See (Literally) Why Al Franken is Gaining Votes
The reason Minnesota's Democratic senatorial candidate, Al Franken, is poised to catch up with and possibly beat the Republican incumbent, Norm Coleman, is vividly demonstrated on the Minnesota Public Radio website.
This report shows varieties of sloppy writing by voters who used pens to mark their paper ballots -- marks that could not be read by optical-scan computer counters. You literally can see examples of ballots that were not counted in the tally on Election Night and decide how you would count them: for Franken or Coleman.
Apparently, Franken is benefiting from what appears to be sloppier writing by Democrats than Republicans. As of late Wednesday, he was trailing by 168 votes and gaining on Coleman.

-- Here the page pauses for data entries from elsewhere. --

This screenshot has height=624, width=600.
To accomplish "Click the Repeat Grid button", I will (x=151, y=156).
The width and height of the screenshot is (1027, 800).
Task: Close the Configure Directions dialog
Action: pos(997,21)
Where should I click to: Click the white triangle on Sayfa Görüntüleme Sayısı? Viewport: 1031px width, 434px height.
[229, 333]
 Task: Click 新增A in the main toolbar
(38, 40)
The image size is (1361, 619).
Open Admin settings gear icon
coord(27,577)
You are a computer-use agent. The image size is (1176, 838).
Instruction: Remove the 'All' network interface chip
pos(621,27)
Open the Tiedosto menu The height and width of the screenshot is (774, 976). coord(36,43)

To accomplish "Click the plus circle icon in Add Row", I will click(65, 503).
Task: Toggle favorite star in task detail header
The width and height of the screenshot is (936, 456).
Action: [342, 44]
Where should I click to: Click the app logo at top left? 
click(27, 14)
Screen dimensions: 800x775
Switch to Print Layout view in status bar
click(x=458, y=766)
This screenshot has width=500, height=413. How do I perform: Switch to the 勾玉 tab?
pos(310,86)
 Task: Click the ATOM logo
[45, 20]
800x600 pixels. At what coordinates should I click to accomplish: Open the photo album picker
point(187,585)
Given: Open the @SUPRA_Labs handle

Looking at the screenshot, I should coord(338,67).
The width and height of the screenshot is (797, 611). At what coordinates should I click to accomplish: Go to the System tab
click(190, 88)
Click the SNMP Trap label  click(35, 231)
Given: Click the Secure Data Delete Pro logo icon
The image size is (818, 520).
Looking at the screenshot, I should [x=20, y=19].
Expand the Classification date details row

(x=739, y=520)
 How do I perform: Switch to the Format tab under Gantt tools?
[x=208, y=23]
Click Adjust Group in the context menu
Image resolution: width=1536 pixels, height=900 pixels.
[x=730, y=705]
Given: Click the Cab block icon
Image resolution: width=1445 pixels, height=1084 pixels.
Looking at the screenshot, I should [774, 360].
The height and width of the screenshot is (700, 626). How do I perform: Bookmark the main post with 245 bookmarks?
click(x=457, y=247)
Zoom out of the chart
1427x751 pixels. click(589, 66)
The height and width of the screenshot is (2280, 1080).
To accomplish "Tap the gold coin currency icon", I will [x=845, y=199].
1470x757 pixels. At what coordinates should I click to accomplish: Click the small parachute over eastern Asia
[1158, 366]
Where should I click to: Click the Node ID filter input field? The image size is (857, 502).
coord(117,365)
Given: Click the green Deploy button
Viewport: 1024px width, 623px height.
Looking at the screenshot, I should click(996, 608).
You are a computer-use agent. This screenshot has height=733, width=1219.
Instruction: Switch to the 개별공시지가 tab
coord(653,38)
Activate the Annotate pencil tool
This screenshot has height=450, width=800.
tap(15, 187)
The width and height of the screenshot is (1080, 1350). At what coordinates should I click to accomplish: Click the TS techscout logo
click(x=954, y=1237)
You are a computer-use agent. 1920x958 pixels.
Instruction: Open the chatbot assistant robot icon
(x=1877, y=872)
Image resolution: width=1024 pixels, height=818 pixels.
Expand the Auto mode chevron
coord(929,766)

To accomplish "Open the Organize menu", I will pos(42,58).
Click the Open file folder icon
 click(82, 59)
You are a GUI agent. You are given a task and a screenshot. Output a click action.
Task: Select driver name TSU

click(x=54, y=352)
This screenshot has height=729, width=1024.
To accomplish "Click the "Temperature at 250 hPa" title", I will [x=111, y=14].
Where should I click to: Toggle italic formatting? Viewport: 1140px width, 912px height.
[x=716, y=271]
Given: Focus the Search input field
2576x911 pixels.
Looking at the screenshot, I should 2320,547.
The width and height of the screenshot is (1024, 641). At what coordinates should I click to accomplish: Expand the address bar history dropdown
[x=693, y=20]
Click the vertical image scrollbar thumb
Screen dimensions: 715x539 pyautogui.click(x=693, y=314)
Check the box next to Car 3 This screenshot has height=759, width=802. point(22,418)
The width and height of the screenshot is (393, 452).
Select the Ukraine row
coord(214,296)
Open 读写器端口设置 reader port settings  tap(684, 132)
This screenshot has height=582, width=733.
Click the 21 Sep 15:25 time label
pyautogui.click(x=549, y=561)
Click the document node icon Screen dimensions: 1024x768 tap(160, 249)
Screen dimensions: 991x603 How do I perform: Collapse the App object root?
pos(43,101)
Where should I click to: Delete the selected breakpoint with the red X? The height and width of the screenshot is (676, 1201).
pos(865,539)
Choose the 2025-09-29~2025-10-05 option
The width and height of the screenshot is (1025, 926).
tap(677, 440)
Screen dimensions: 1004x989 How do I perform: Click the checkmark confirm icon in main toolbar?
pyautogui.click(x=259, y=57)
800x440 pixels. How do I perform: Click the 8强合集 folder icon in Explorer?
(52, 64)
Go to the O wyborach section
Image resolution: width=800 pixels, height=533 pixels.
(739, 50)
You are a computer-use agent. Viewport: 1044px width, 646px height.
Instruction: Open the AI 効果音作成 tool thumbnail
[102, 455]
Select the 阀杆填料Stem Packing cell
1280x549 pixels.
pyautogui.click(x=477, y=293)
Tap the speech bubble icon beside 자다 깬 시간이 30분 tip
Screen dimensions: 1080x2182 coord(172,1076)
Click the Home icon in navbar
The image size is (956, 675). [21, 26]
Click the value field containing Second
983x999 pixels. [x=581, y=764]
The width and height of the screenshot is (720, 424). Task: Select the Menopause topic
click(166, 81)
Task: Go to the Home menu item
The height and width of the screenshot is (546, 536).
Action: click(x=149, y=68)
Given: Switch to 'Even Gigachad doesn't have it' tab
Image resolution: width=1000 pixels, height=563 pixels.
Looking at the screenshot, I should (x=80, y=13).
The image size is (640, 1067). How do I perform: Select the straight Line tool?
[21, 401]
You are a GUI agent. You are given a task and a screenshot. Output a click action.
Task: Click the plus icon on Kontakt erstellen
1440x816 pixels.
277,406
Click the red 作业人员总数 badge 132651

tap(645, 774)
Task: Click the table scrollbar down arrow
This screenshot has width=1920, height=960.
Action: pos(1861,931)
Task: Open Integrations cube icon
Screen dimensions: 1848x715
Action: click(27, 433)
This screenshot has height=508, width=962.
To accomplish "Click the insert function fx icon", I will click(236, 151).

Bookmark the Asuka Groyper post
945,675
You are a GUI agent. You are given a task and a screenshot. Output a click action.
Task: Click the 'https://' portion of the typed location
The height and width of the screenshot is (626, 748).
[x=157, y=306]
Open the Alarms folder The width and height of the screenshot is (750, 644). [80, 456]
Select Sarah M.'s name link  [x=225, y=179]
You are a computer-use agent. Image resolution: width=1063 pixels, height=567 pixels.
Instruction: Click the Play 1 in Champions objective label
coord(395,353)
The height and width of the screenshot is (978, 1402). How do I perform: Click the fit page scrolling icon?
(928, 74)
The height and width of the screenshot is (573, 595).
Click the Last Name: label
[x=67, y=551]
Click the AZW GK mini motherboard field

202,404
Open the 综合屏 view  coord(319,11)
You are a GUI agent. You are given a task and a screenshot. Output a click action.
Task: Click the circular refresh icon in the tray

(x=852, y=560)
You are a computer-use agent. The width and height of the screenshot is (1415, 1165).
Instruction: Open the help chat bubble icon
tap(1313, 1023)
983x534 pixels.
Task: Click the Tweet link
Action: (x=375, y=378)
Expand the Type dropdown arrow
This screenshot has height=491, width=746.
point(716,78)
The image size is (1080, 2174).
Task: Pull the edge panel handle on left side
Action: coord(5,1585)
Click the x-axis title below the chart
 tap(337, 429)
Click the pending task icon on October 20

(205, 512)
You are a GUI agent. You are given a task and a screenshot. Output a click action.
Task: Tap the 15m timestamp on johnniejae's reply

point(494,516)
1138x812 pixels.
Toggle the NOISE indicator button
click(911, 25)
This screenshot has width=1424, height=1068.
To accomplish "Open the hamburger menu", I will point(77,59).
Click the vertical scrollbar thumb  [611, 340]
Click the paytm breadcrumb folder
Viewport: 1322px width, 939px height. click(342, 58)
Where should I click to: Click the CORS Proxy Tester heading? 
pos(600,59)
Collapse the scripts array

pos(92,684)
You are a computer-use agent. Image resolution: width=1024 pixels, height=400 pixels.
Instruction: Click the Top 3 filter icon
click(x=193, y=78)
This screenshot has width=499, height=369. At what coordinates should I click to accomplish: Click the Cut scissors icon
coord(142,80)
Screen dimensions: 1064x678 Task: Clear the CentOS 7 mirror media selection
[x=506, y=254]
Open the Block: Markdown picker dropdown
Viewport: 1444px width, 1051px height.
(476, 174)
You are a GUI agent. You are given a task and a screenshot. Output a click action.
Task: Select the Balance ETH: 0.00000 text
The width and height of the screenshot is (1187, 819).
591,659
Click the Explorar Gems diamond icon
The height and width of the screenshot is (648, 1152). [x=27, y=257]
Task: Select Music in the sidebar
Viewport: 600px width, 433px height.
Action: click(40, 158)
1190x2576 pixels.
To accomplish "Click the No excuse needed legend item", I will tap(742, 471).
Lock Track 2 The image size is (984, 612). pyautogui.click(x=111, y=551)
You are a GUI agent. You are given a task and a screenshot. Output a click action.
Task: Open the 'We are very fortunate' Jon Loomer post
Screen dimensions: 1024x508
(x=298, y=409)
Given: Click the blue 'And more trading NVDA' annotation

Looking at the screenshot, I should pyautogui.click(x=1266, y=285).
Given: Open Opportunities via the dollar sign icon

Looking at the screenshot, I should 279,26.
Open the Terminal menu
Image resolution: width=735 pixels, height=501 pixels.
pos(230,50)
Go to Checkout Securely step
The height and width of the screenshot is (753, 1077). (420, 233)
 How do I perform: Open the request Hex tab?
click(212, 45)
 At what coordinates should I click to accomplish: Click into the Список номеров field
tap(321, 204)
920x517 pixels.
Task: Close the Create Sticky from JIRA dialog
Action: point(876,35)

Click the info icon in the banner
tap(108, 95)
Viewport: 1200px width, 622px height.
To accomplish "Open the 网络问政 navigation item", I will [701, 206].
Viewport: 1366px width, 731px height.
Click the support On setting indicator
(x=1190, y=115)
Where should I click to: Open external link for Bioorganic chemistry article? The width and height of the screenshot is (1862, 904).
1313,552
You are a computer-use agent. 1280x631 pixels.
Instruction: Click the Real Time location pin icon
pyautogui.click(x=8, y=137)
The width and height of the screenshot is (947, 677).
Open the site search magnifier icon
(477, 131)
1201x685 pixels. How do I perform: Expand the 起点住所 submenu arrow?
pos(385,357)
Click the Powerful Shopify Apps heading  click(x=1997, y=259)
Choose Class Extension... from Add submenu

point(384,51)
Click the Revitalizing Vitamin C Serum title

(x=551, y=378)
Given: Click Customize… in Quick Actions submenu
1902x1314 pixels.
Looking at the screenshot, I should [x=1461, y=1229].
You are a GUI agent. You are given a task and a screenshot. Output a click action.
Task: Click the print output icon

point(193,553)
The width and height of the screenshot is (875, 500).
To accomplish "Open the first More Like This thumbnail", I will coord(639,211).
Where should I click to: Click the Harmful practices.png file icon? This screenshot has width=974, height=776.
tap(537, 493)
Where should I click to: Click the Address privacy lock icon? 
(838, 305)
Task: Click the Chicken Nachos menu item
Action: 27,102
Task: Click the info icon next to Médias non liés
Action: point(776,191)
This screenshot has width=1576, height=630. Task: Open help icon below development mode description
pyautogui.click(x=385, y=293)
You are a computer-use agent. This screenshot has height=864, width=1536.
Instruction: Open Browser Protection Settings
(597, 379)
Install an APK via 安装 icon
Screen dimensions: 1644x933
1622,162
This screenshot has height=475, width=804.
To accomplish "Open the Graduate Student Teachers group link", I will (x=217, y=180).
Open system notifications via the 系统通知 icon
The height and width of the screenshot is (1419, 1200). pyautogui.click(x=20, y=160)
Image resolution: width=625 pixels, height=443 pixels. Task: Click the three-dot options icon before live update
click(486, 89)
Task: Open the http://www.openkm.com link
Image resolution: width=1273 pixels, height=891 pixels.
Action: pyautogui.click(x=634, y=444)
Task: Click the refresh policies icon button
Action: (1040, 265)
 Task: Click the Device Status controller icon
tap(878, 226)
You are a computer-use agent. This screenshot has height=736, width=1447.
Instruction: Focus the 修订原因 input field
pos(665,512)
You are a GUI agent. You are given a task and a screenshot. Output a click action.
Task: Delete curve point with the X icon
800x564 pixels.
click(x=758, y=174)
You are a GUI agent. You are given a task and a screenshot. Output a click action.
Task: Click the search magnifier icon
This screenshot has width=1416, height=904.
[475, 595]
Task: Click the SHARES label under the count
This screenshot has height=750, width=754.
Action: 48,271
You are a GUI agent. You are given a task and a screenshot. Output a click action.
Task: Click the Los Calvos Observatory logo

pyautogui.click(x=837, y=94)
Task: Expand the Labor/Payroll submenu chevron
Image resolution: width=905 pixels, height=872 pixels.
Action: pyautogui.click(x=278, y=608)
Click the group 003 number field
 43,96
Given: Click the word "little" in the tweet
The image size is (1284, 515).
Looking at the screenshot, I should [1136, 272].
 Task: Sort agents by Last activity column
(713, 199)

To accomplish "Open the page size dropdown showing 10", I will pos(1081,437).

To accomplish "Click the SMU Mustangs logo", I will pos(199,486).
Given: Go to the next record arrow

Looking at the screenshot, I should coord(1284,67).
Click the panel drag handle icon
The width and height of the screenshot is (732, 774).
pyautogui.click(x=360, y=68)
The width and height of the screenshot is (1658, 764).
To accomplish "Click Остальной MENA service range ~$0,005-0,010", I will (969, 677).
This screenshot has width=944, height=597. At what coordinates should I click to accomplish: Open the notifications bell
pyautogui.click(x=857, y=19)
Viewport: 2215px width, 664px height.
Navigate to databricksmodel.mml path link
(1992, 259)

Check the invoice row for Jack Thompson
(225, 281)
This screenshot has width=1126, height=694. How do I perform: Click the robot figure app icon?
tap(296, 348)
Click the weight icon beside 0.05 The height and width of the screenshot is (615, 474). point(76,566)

The Minnesota recount shows exactly why most voting rights advocates conclude that hand-marked paper ballots are the best way to vote. Unlike Georgia, where the final unresolved U.S. Senate seat will be selected in a runoff election in early December and the public uses paperless voting machines, in Minnesota representatives of both parties can clearly see the voters' intent in a deliberative but accurate recount.
No one has to trust a voting system's underlying software is working properly. Neither are there worries that the ATM-like printouts from paperless machines that report the vote totals is accurate. Instead, hand-marked paper ballots are the foundation for a civil recount process where the voter's intent is as clear as human nature permits.
Take a look at these ballots and keep that image in your mind as the focus soon shifts to Georgia, where, if past is prologue, the final vote and count of the 2008 General Election is likely to be very different.